Arirang – named after the traditional Korean folk song – is a deliberate, emotionally heavyweight record. The band is using their return not to remind you they can generate a billion streams in a weekend (they can), but to say something about where they came from and what the years of enforced absence did to them. This is a K-pop record that doesn’t sound like the K-pop formula, which is either brave or commercially reckless depending on your perspective. Probably both.

The first concert in four years reportedly drew tears from the audience before a single note was played. That’s the kind of cultural weight BTS carries now – the mere sight of all seven of them on a stage again was enough. The album follows through on that gravity. Tracks like “Han River Morning” and “We Were Here” deal in longing and distance in ways that feel personal rather than produced.
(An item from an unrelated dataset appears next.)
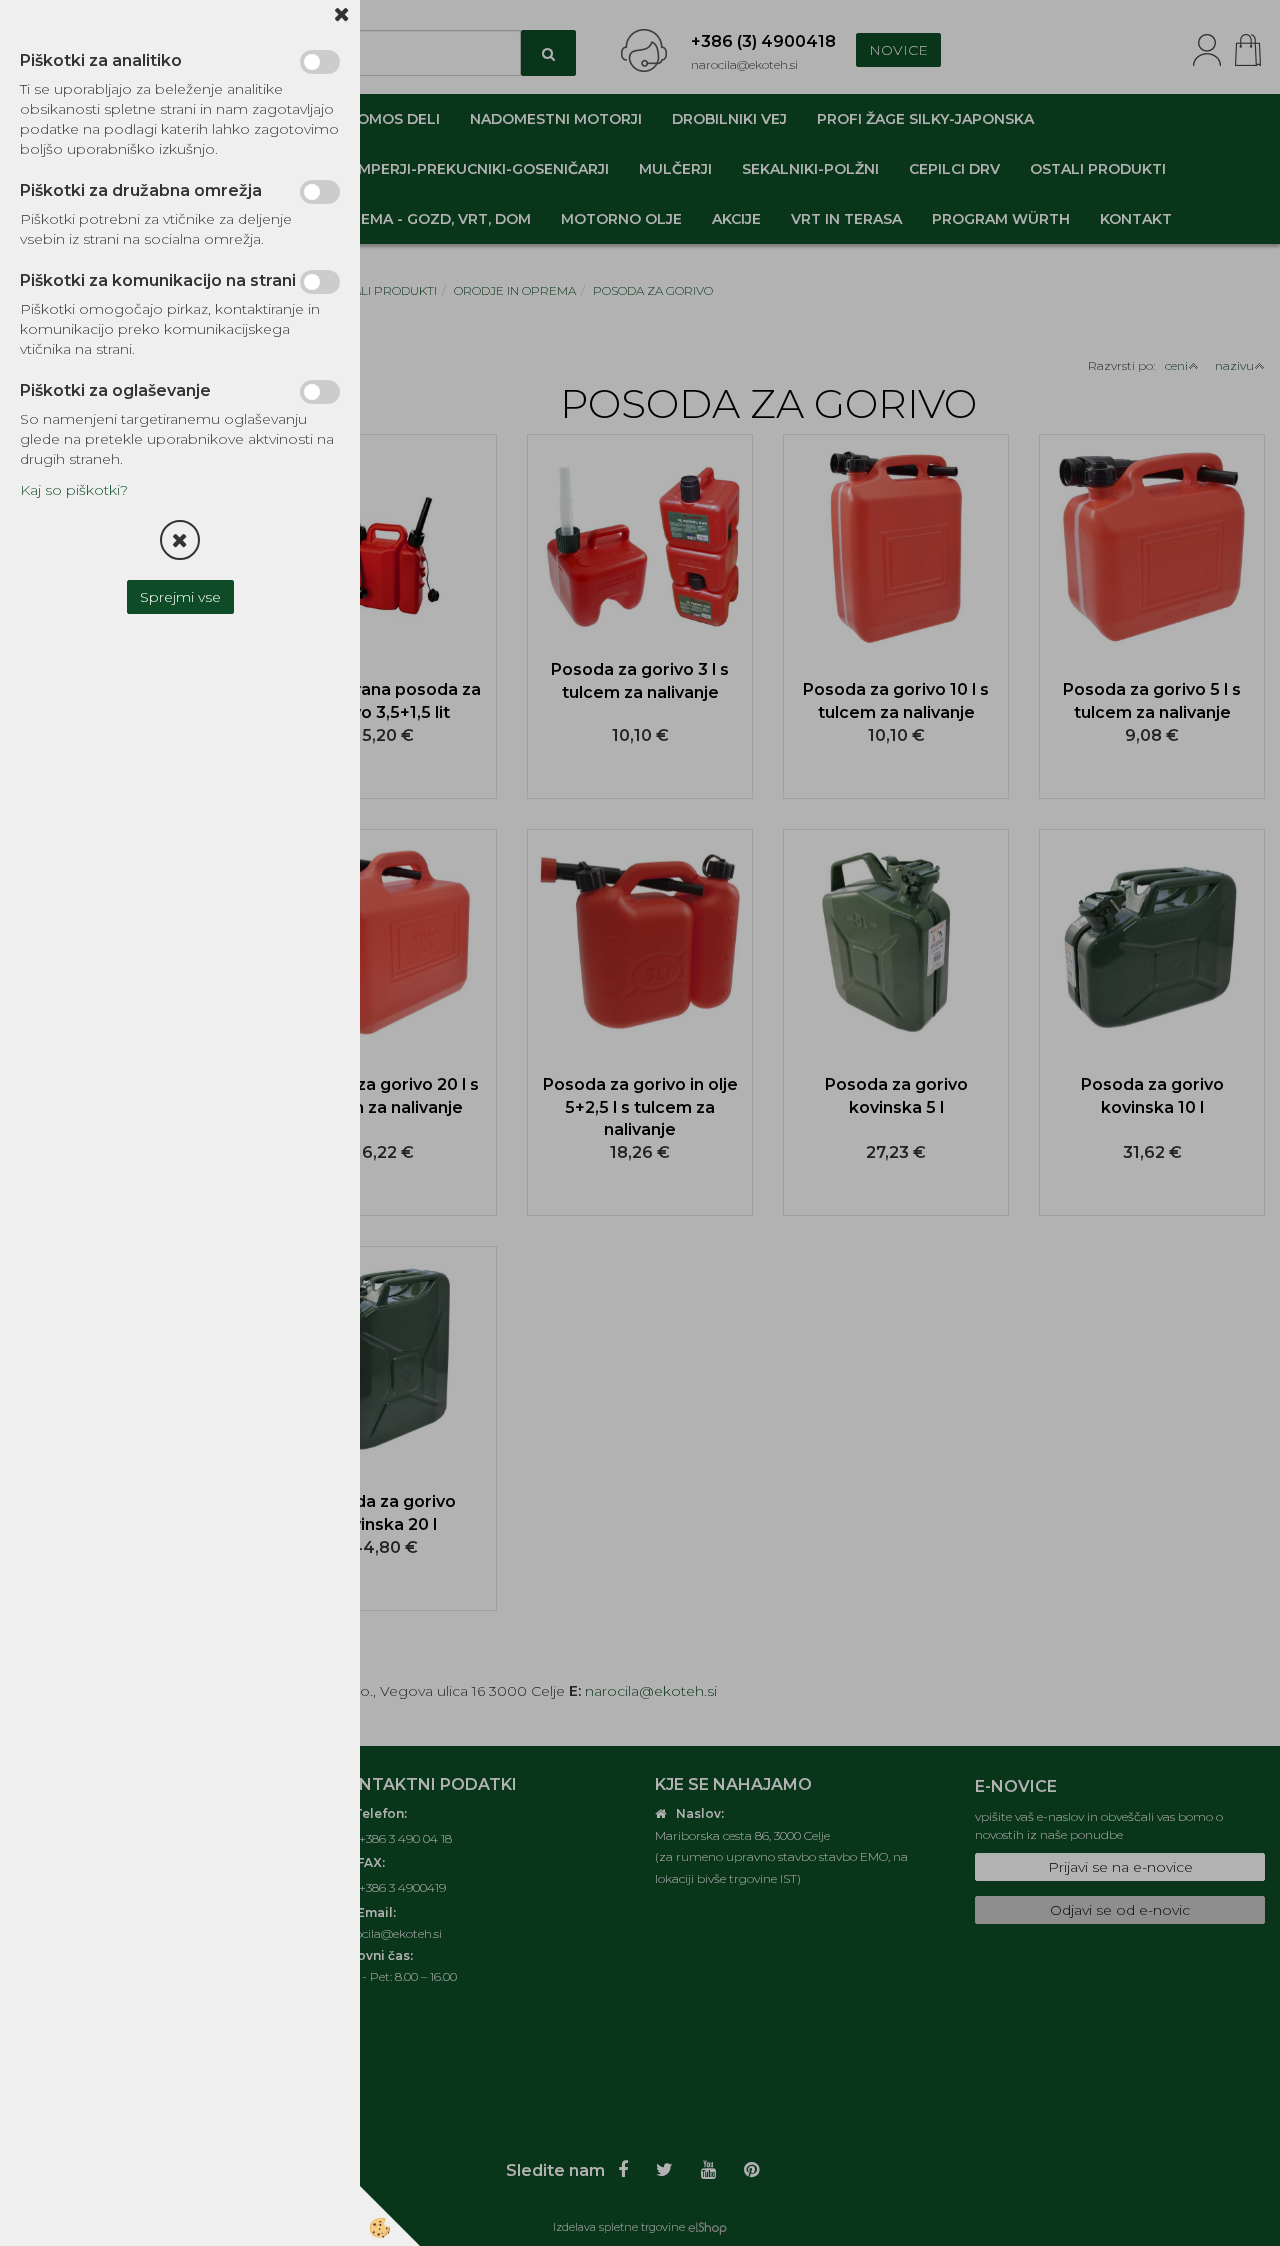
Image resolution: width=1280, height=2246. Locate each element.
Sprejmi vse (180, 597)
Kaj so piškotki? (74, 490)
The music industry will do its usual BTS accounting over the next few days – how many copies, how fast, which charts. Billboard’s already ranking every track. That’s fine. But the more interesting story is whether the band can transition from global pop phenomenon to something with a longer artistic shelf life. Arirang suggests they’re at least trying. Whether the fanbase follows them there is a different question, and one that will take more than a chart position to answer.

The Roots Picnic lineup – which also features Jay-Z and Erykah Badu this year – feels less surprising by comparison. BTS’s return is the actual event of the week, full stop.

5 Comments

  1. Destiny Moore Mar 23, 2026 at 1:06 am UTC

    Okay I’ve been a BTS fan since like 2019 but I just looked up what Arirang actually is and I genuinely got chills?? Like a folk song that’s been sung for hundreds of years, and now they’re using it for their comeback?? That’s the kind of thing that makes me want to learn more about music history. Every time I dig into something with BTS there’s always more underneath it. Can’t wait to hear the whole album.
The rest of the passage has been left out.